There is a distinct possibility that the quantities we require might not be accessed and could even result in an upward spike on the world price of white maize. As a result, we must look out of the white maize box.
Yellow maize is available and plentiful and at much lower prices. Kenya is now importing yellow maize for industrial purposes and for animal feed. Why not offer yellow maize as an alternative human food? It used to be said that Kenyans would never eat yellow maize. Would that still be the case today if it was more available and affordable to an increasingly hungry population?
We must also look at all our staple food products. We import the majority of our wheat and rice. They are still subject to import tariffs. The world wheat price has dropped significantly over the last few months. Why not take away all tariffs on staple food products for the rest of this year, and allow more Kenyans to access these foods at a cheaper price?
Remember the urgent need is to increase the flow of staple foods into Kenya and get them to Kenyans at the most affordable price possible. There should be no other priorities or impediments put in the way.
Last, but not least, we must devise an effective and equitable manner to distribute subsidised fertiliser.
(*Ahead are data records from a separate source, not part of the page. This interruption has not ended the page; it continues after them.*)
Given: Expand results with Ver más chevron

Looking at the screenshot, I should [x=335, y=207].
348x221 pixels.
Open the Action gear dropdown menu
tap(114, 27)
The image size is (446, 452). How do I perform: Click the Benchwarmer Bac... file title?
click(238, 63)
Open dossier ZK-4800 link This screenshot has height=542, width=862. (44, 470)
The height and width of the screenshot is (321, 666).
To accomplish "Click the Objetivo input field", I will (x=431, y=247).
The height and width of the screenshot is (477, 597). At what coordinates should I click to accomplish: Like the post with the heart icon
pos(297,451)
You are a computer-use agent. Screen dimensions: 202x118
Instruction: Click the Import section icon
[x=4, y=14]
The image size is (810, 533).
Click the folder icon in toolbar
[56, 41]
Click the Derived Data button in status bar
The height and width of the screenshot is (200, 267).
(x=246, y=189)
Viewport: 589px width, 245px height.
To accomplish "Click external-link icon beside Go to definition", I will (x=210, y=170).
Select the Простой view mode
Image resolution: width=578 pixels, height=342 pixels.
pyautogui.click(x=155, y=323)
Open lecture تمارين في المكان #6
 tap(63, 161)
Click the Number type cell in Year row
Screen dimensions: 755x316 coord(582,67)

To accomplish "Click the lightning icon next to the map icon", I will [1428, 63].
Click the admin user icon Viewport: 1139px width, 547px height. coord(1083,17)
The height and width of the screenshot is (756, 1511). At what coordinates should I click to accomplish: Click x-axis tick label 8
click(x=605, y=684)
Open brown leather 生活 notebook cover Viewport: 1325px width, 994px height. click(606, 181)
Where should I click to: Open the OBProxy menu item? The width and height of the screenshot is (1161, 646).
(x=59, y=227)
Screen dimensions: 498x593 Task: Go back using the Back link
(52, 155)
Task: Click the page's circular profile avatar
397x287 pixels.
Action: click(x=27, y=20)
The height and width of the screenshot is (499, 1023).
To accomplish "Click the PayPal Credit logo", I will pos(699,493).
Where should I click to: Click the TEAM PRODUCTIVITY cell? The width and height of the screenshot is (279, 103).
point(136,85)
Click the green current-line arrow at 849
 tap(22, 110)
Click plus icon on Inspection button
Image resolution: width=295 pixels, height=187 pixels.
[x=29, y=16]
To leave it in the hands of the National Cereals and Produce Board per se is to ask for a raft of scams.
One idea is to have the distribution led by lead agencies, religious bodies and NGOs on the ground in conjunction with the NCPB. Secondly, subsidised fertiliser must be made available countrywide and not just concentrated on Kenya’s food granary.
FOR EXAMPLE, MANY AREAS WILL get a small but self-sufficient crop if the next rains are adequate. That will bring such areas as Central Province off the food dependency chain. Why not give these areas a production boost with the sudsidised fertiliser?
In conclusion, much of the above runs against the grain of current government actions and policy. That is not a problem. Our leaders must have the courage to admit past mistakes and failures, learn from them, but most important of all, move on to a fresh set of actions to alleviate the crisis befalling us.